Additionally, the Principal informed that the institution is seeking to procure smart phones for some 148 disadvantaged students, so that they too can have access to the online learning.
“It is out of this concern that I wrote to Flow to ask if they would be kind enough to either give us hand-sets at a discounted cost, so we could get something in the hands of these students for them to access these online lessons. We are still waiting for a response but the school will try to secure phones for those 148 students. [Therefore] we are petitioning some kind hearted persons, if they are able to assist these students to donate a phone,” she outlined.
President of the Parent Teachers Association (PTA) at the Anchovy High, Sygani Ricketts has praised the institution for its use of technology to facilitate the teaching of students amid the closure of the schools due to COVID-19.
“It’s a good thing based on the feedback we have been getting from parents. The initiative that was taken, they like it and they are on board with it for those who we have contacted,” she told JIS News.
Ms. Ricketts explained that while there has been a few hiccups to the remote learning process, the administration with the support of the PTA, has been able to navigate some of those challenges.
“The initiative is good one. I reached out to the principal letting her know that some students don’t have internet access where they’re at [and] they don’t have a computer. Their parents have said they can’t afford to buy another phone because they are not working, hence we [the PTA and the school administration] came up with the idea to do the paperwork, where students can collect information from various libraries and police stations,” she explained.
Ms. Ricketts said the PTA executive continues to support the academic staff in their pursuit to ensure that no student is left behind.
Meanwhile, Head Girl at Anchovy High, Ramona Steadman is among the students facing challenges with distance learning.
She will be sitting nine Caribbean Secondary Examination Certificate (CSEC) Examination this year.

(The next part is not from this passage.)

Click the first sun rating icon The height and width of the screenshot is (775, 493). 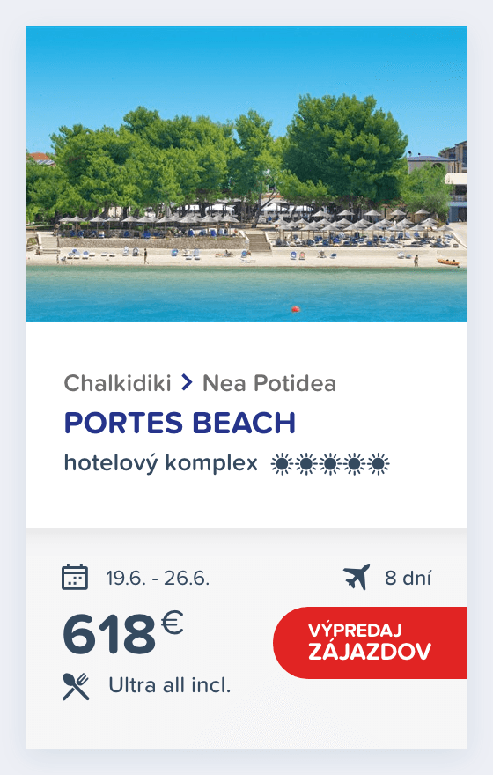282,464
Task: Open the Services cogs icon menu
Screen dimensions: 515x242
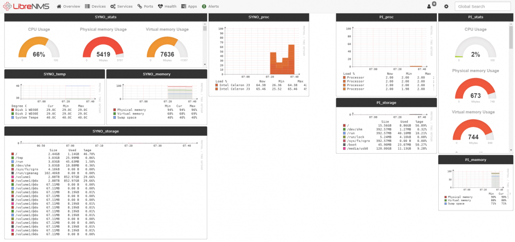Action: 113,6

Ramona told JIS News that she relies on data plans to access learning materials online, but with the magnitude of information, that avenue has been inadequate.
Against that background, she is grateful for the alternative method, which has been put in place by the school’s administration to accommodate students without Internet access.
“Where I live, there is good signal but at times signing into the different sites to access work, I face difficulties. Speaking to the principal, she started distributing work for students in my community and other communities, leaving them at Anchovy police station, Sandy Bay Library and elsewhere,” Ramona stated.
“It is very beneficial leaving materials [at those locations] because from where I live to the [Anchovy] police station, it is just a simple drive,” she added.
The Head Girl further added that “persons not being able to access internet all the time… will now still be able to do their work because the material is being provided.”